Fall has finally arrived in North Texas and, after a long hot and dry summer, there is a definite hint of a nip in the breeze serving as a prediction that colder weather is to come. Spring and early summer means fishing weather, but fall is for hunting. It is something my dad engrained in me. There is something in the autumn air that triggers fond memories, especially of my father. From the time I was one year old until I was five, our little family lived in Connecticut, the boyhood home of my dad. In those days, he worked in my step-grandfather’s restaurant supply business in New Haven during the week, but on weekends he answered the call of the woods in the beautiful New England countryside. Some of my earliest memories were of hunting with my dad. Even autumn in Texas triggers the memory of walking through the birch and maple woods as the leaves changed, hunting pheasant or deer. I can still smell the smell of autumn in my memory, the rustling of the leaves as they changed color and fell from the trees. This time of year, it is so easy to close my eyes and remember my dad as a young man in his twenties who looked just like James Dean, carrying his shotgun in the crook of his arm and wearing his tan bird hunting vest. In my mind’s eye I am still a toddler walking along the Housatonic River trying to keep up with my dad who was patient to teach me, more intent on passing along his knowledge of the outdoors than his quest for game.

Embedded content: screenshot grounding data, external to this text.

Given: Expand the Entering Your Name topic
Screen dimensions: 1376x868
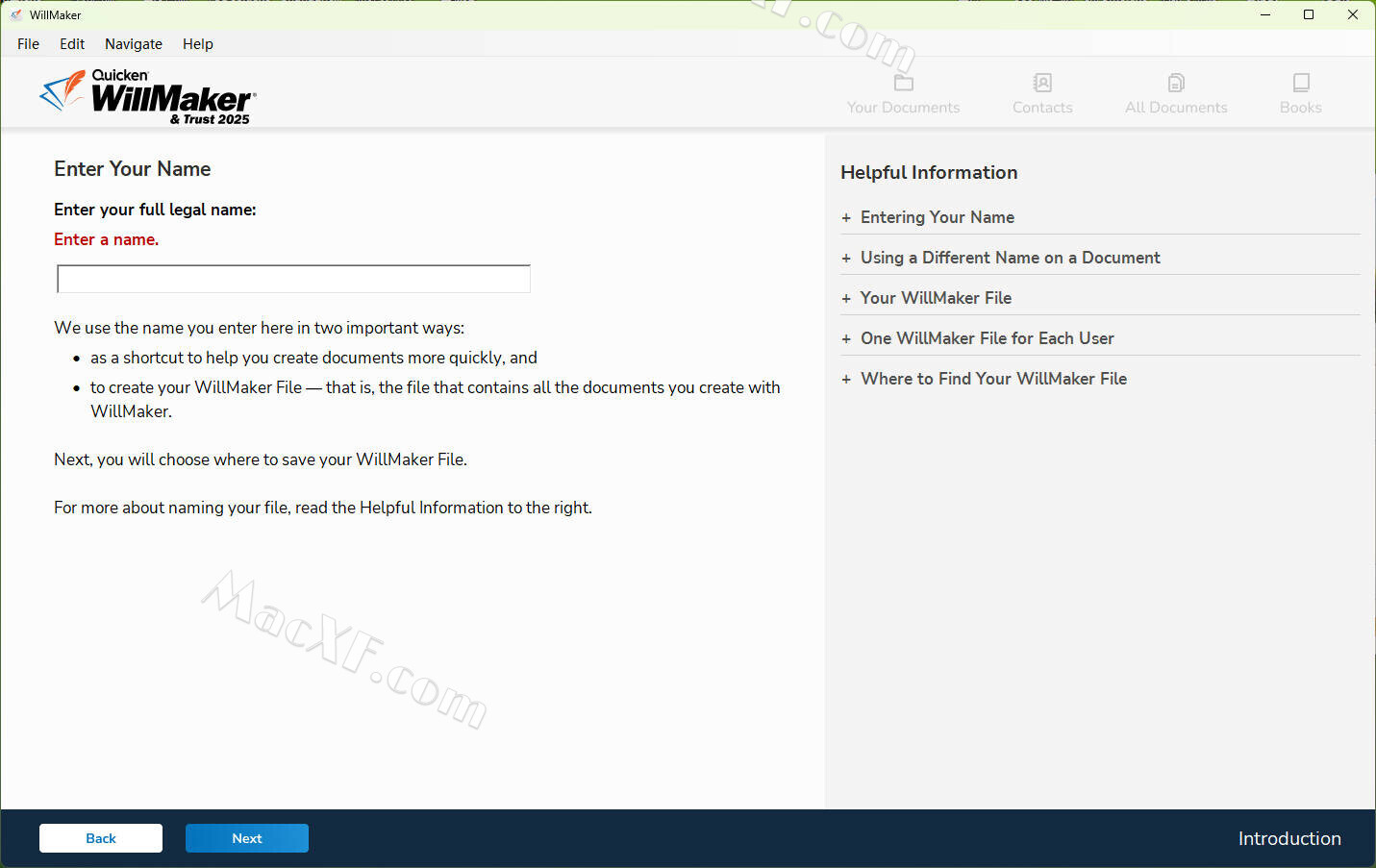Looking at the screenshot, I should [x=937, y=217].
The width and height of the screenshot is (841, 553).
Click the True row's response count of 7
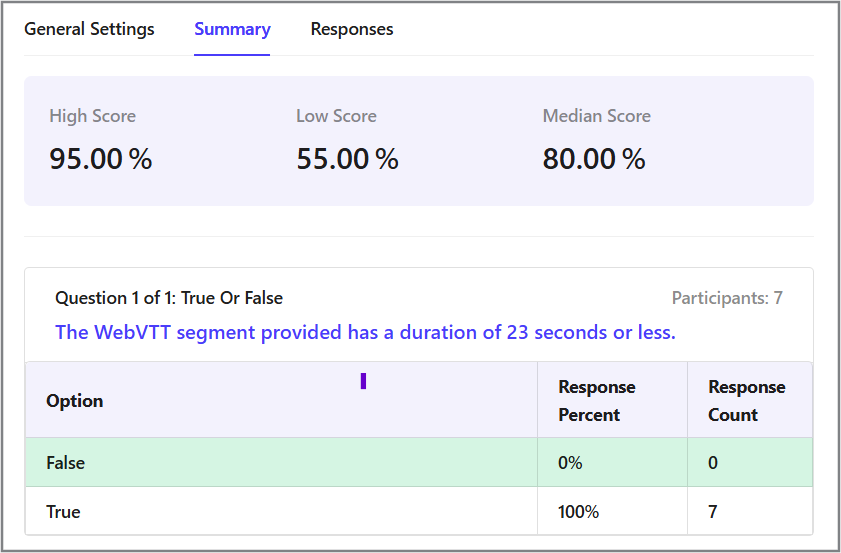712,512
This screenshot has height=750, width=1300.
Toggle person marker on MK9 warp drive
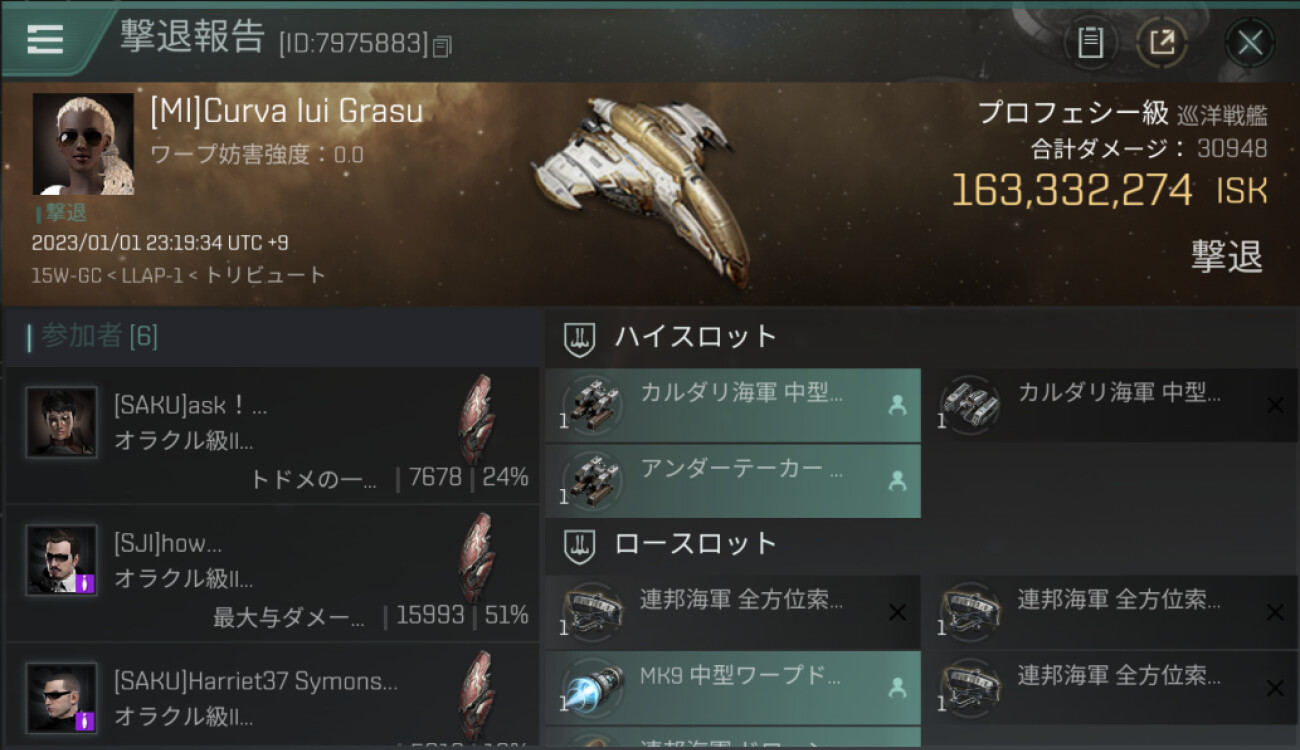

My dad’s teaching continued when we moved back to Texas in 1961. We lived in Hondo where he worked as an airplane mechanic at the old air base. The base was only in service as a military base for four years, beginning a few months after the bombing of Pearl Harbor, but it continued as a civilian base long after the war to this day. On weekends dad would take me to his deer lease in D’Hanis a few miles from our house. There he would teach me how to hunt deer. I have told before that dad would wake me up around 4 in the morning and take me to the deer blind where he would bundle me up to make sure I was warm. The blind didn’t have a roof and I would lay on the floor and watch the stars… and listen. I distinctly remember I could hear music that was coming from the stars. Maybe that was the product of a little kid’s imagination and maybe it is something you hear as a child but lose the ability as you get older. There is a scripture in Job that says: “while the morning stars sang and all of the angels shouted for joy.” (Job 38:7) One of my most vivid memories was hunting with my dad on November 22, 1963. We had been hunting all morning with my dad’s friend from work, Bobby Dial. We were dropping Bobby off at his house in Hondo just after lunch, when his wife burst out of the front door sobbing uncontrollably. She finally gained enough composure to tell us that three hundred miles away in Dallas, President Kennedy had just been shot. It was a day I will never forget.
This coming Saturday is the opening of archery season in Texas. I plan to continue the tradition my dad passed down to me and share it with my kids and grandkids. I am so anxious that I am like a kid again. I am anxious to share the experience with my kids, and I know that we won’t be alone. My dad will be with us….always.